Cameron, along with other ADAPT members, hetero and LGBTQ, has been protesting
the Republican effort to repeal the Affordable Care Act. To her, as is the
case with so many who are disabled, elders, low income, LGBTQ — in any way
vulnerable — health care isn’t a policy issue: It’s a matter of life or death.
Like ACT-UP members during the AIDS epidemic, ADAPT activists have been putting
their bodies on the line. They’ve been engaging in civil disobedience, getting
roughed up by the police and arrested to protest the Republicans’ devaluation
of their lives. As I write, ADAPT members from D.C., Maryland and Louisiana
are protesting outside the Republican National Committee headquarters. I’ve
just heard that the RNC isn’t letting them in.
ADAPT members (many in wheelchairs, others with conditions from learning
disabilities to diabetes) and their allies from children to elders have staged
sit-ins and protests in Senate offices in more than 20 states from New York to
Ohio to Colorado. Last month, 43 ADAPT advocates were arrested when they
held a “die-in” to protest the health care bill outside Senate Majority Leader
Mitch McConnell’s (R-Ken.) Capitol Hill Office.
Why are they willing to literally put their bodies on the line? To be arrested
– to have police drag them out of their wheelchairs? Because the Republican
health care bill contains $800 billion in Medicaid cuts. For people with
disabilities these cuts would be devastating.
Medicaid enables people with disabilities to have more than the medical care
and the medications they need. It provides “basic home and community services.”
This means if you have a disability and need help getting dressed or with
other personal care, Medicaid enables you to not only to get the help you need
but to live at home in your community – instead of in an institution. These
services would likely be eliminated if the Republican law is passed.
Obamacare expanded Medicaid to include more than 14 million people. If the
Republican repeal effort is adopted, millions of people with disabilities – from
severely disabled children to elders – would lose their Medicaid.

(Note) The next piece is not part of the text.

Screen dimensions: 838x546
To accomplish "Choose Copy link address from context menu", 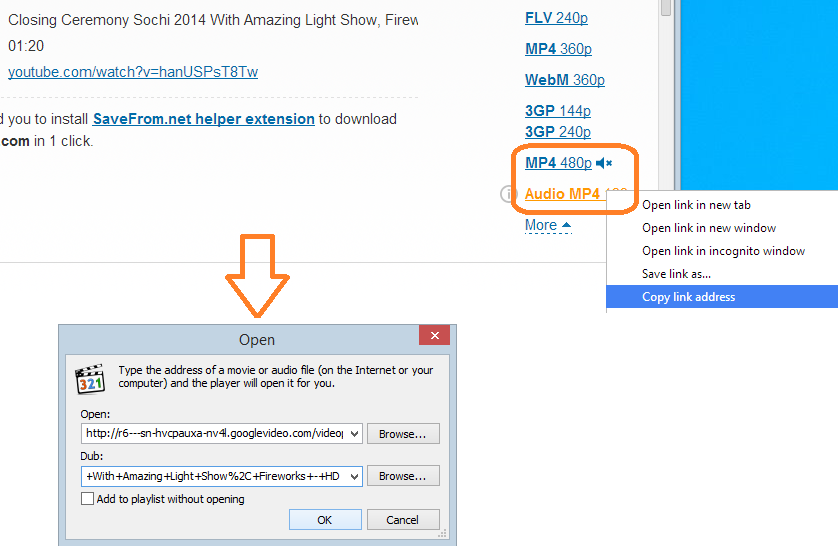I will tap(688, 297).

You may think this doesn’t matter to the LGBTQ community. But as a visually
impaired lesbian, I’m here to tell you that it does. One in five Americans has
a disability, according to the U.S. Census Bureau, and we’re every color,
sexuality and gender on the rainbow.
Cameron was among those arrested when ADAPT protested in U.S. Sen. Rob
Portman’s (R-Ohio) office in Columbus. “The police grabbed me by an arm and leg
and
dragged me from the building,” she said.
Cameron isn’t only blind. She has multiple sclerosis, diabetes and congenital
cerebellar ataxia. “I just got on Medicaid a few days ago, and I am terrified
that I will lose it if the Better Care Reconciliation Act [the Senate health
care bill] or anything similar to it passes,” Cameron said.

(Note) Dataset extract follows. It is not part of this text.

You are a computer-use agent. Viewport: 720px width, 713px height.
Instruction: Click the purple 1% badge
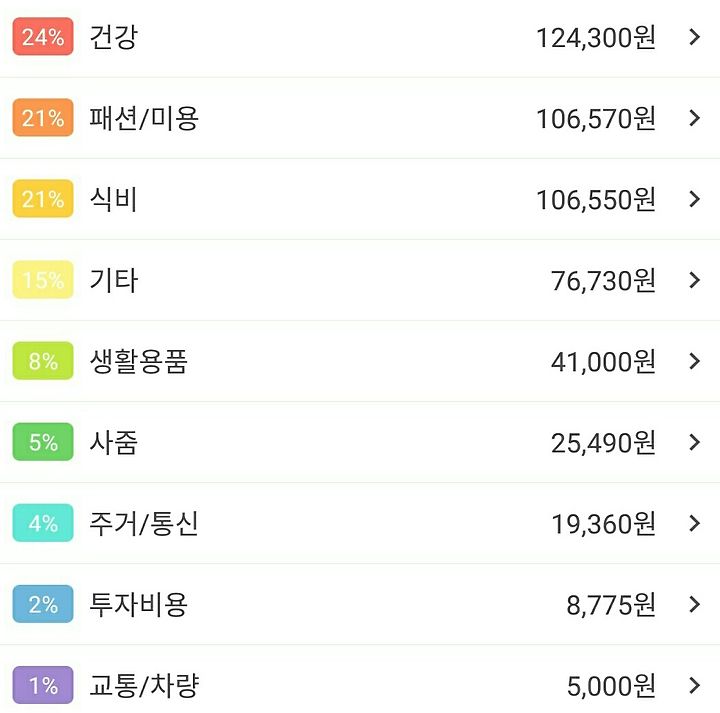pyautogui.click(x=43, y=685)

If she loses her Medicaid, “I will be hospitalized and I will be placed in an
institution, which will hasten my death,” she said. “This bill will kill people
with disabilities, especially poor folks and seniors, particularly in
communities of color and in the LGBTQ community.”
Priya Penner, who is queer, has participated in ADAPT protests in Columbus,
Ohio and Rochester, N.Y.
“Medicaid means I can have my $35,000 wheelchair, I can attend Syracuse
University — that I am able to have a future that includes a career in law and
perhaps,
children and a family,” Penner emailed the Blade.
Kudos to ADAPT! For some, health care is just political spin or a worry for
others. For people with disabilities, it’s a personal and frightening reality.
Kathi Wolfe, a writer and a poet, is a regular contributor to the Blade.